WHAT IS REQUIRED =
With pictures excluded, copy word for word the lines in the data below from the line containing "O nama (30, 1569)" through the line containing "OK (1854, 1049)".

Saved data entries
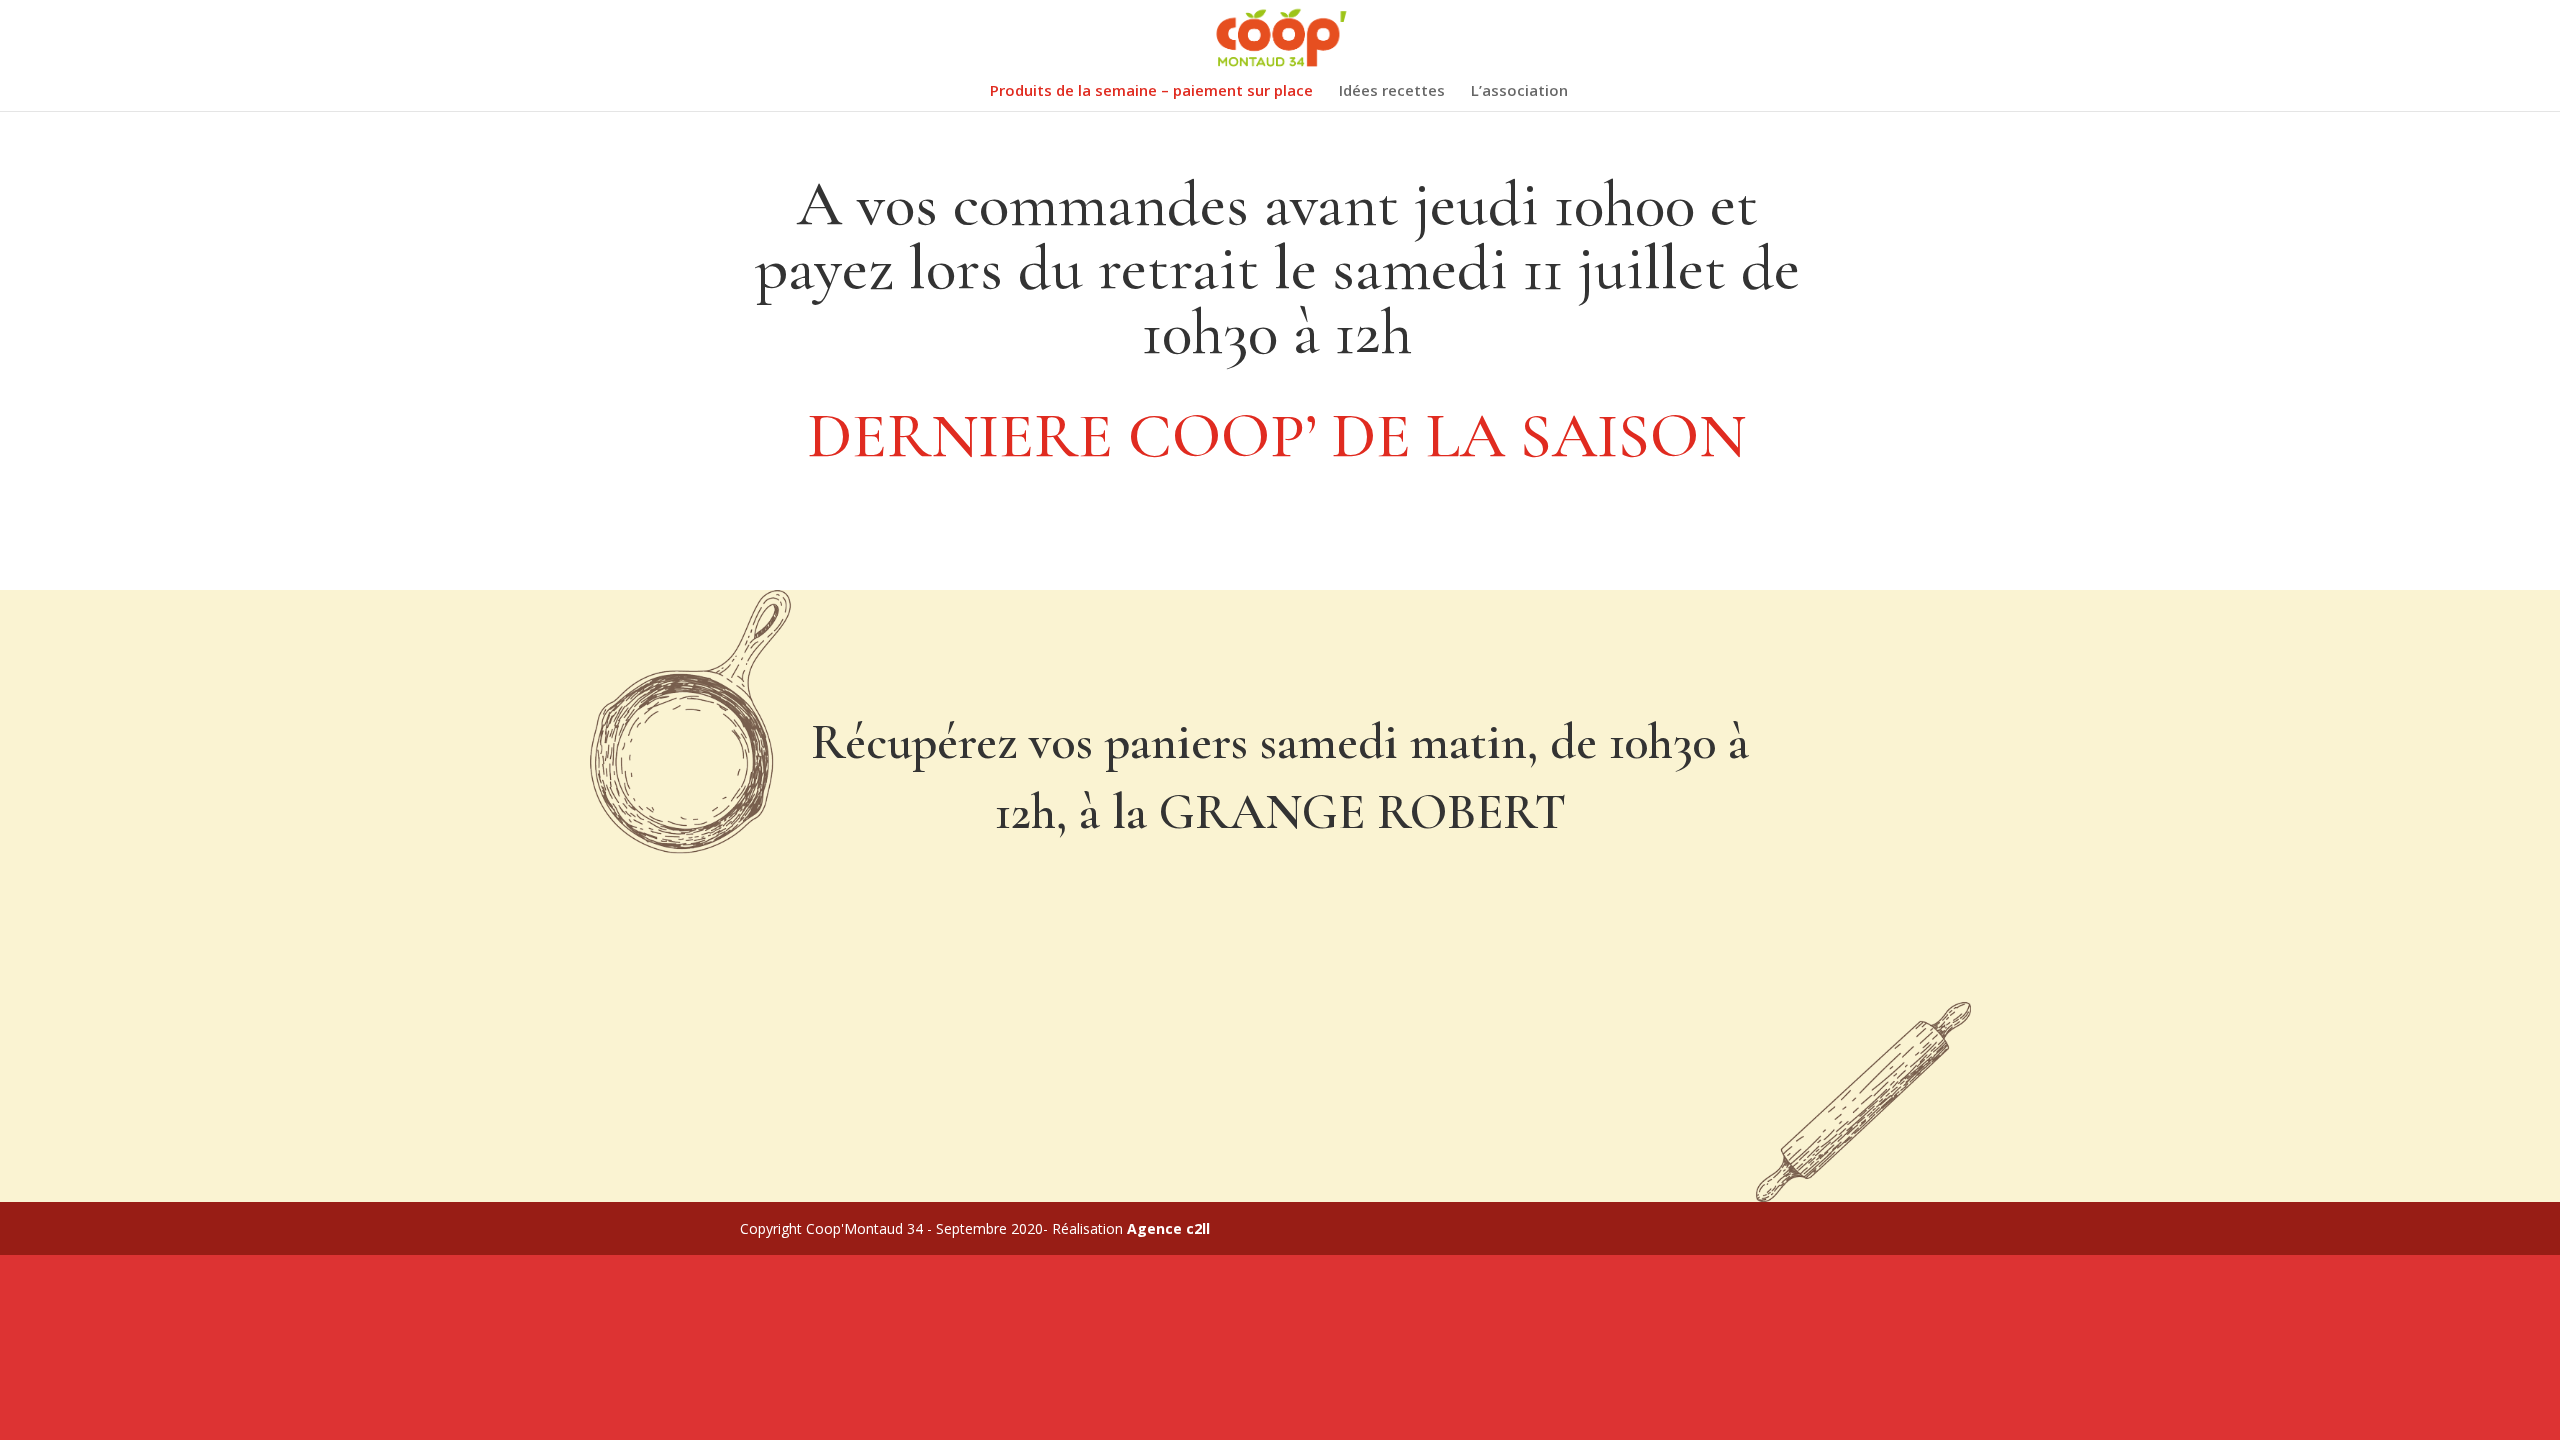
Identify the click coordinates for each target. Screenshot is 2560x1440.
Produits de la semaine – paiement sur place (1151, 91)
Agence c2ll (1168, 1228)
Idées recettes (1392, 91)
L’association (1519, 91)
--
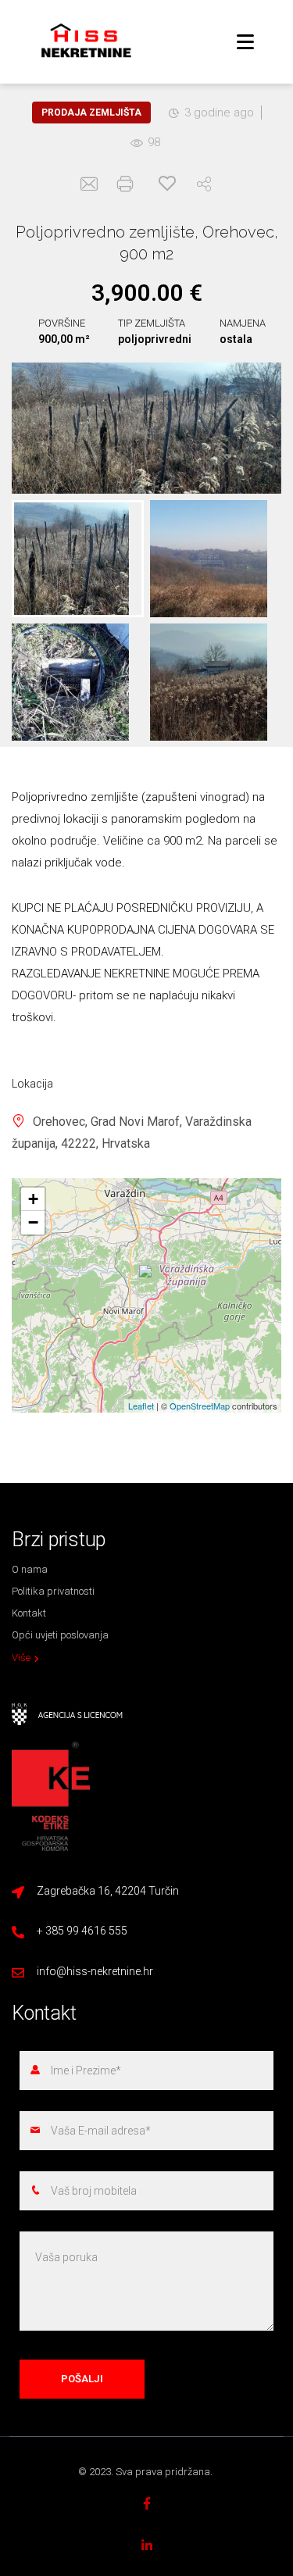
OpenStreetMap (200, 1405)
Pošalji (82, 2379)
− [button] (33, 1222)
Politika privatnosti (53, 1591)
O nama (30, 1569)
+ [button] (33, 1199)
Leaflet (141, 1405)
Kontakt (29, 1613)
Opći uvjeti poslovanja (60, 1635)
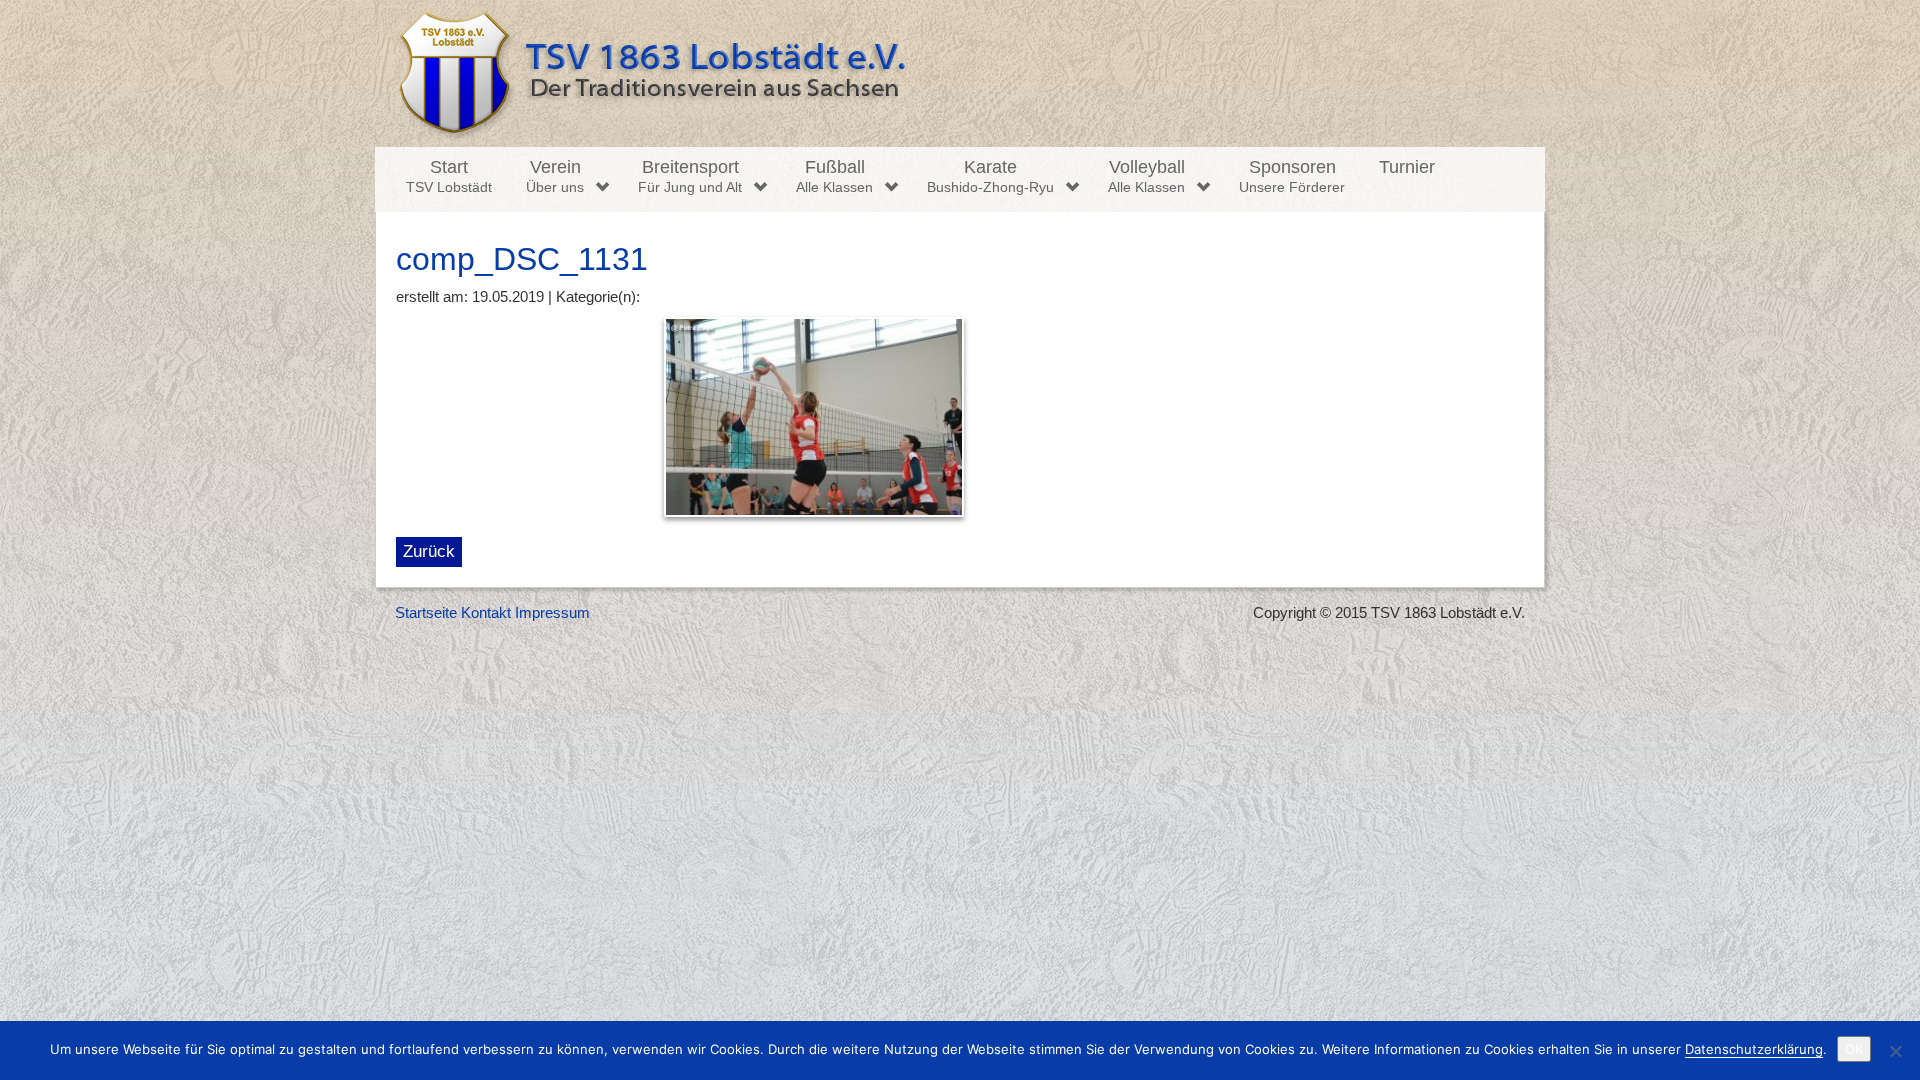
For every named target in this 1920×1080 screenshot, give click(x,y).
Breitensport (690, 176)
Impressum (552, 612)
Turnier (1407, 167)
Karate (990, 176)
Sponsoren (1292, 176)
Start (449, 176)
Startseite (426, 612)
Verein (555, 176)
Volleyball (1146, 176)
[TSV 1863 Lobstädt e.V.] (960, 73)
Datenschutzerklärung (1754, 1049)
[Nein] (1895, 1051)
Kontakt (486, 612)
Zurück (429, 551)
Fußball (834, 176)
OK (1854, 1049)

RESULT OF THIS EXERCISE =
O nama (30, 1569)
+ [button] (33, 1199)
Leaflet (141, 1405)
Kontakt (29, 1613)
Opći uvjeti poslovanja (60, 1635)
For every named target in this 1920×1080 screenshot, give click(x,y).
Breitensport (690, 176)
Impressum (552, 612)
Turnier (1407, 167)
Karate (990, 176)
Sponsoren (1292, 176)
Start (449, 176)
Startseite (426, 612)
Verein (555, 176)
Volleyball (1146, 176)
[TSV 1863 Lobstädt e.V.] (960, 73)
Datenschutzerklärung (1754, 1049)
[Nein] (1895, 1051)
Kontakt (486, 612)
Zurück (429, 551)
Fußball (834, 176)
OK (1854, 1049)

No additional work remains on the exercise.